昨天还因为自己非要去陪程卿源醋意大发按着自己做了好多次的某人今天就把人送过来了?
算他识相。
韩顷继续揉着酸软的腰:“下午大妈有个重要会议要开,有三个小时的绝对安全期,我们可以趁那个时候潜进去!”
就这?
韩顷看懂了他的表情:“当然不是就这!我会给你解决掉门口保镖的!绝对万无一失!”
为了验证自己话的真实性,韩顷带程卿源来了严宽私人酒窖,里面都是极珍贵的酒,最贵的一款价值八位数!

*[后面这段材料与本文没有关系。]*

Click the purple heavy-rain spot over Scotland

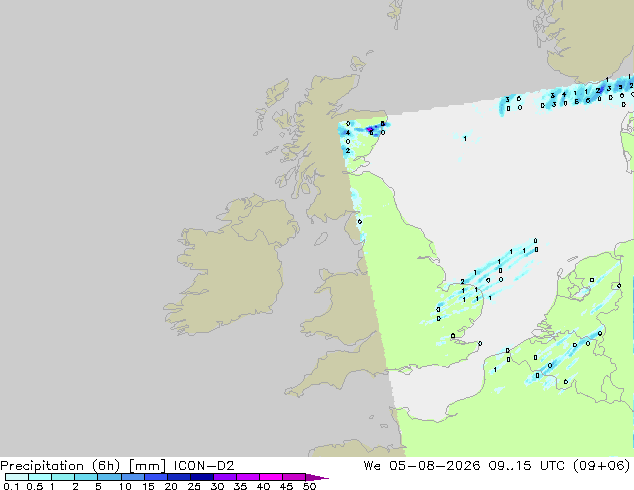(370, 129)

“那两个保镖大哥什么都好,就是好喝酒。”他挑了一款仔细瞅了一眼又放下,换了另外一款。
别问,问就是心疼。
程卿源认得这种酒,他以前拍戏遇见过一次。
当时的顶流,也是那个剧组的男一,有一场戏需要喝这种酒,剧组本是想拿点什么假装一下,这也是很平常的事情。那个演员就是不行,非得要喝正宗的才可以。最后没办法,导演咬牙买了瓶给他,才顺利拍完了那一幕。
这种酒好像……十几万一瓶?
“!不用这么贵的吧,没有再便宜一点的吗?”
“再便宜的严宽也值得往这里放?”韩顷摸摸酒的瓶身。他也心疼好不,便宜保镖大哥了。
“你想灌醉他们?”
“当然不是!这酒度数那么低,得喝多少才能灌醉啊!”韩顷知道他想说什么:“高度数的想都别想,他们根本不会碰的。”
“那……”
“嘘——这是个秘密。保证给你解决了他们就完了。”韩顷挑眉说道。
第三十九章 你是谁?
下午两点,程卿源和韩顷顺利到达医院。
他们在走廊口向里面望去,走廊内侧,病房门口,两位保镖大哥兢兢业业的守门。
韩顷程卿源两人对视一眼,韩顷拿着两瓶酒过去了,程卿源则是背靠墙壁完全将自己隐藏了起来。
门口保镖正如松树般笔挺地站着,见韩顷过来,保镖小李有些心里发虚。没什么其他的,就是这个小祖宗实在是太难搞了!
“李哥,王哥。”韩顷笑的露出两颗小虎牙,可爱的不行:“站了一天了,累不累啊。”
“累!哎呦可累死我了。”姓王的保镖开口:“你小子拿什么来了?这么香,我老远就闻见了!”
姓李的保镖扯扯小王衣服,给小王扯的一个踉跄。
“你干什么啊!”
“我们不累。”李保镖一皱眉,问道:“你小子又想搞什么事?”
听到这个小王也警惕起来:“你想干什么。”
“李哥你怎么能这么问啊”韩顷把身后藏着的两瓶酒拿出来:“严总体谅兄弟们辛苦,让我给你们拿两瓶酒来。还是王哥鼻子好使,没开封呢,尝尝?”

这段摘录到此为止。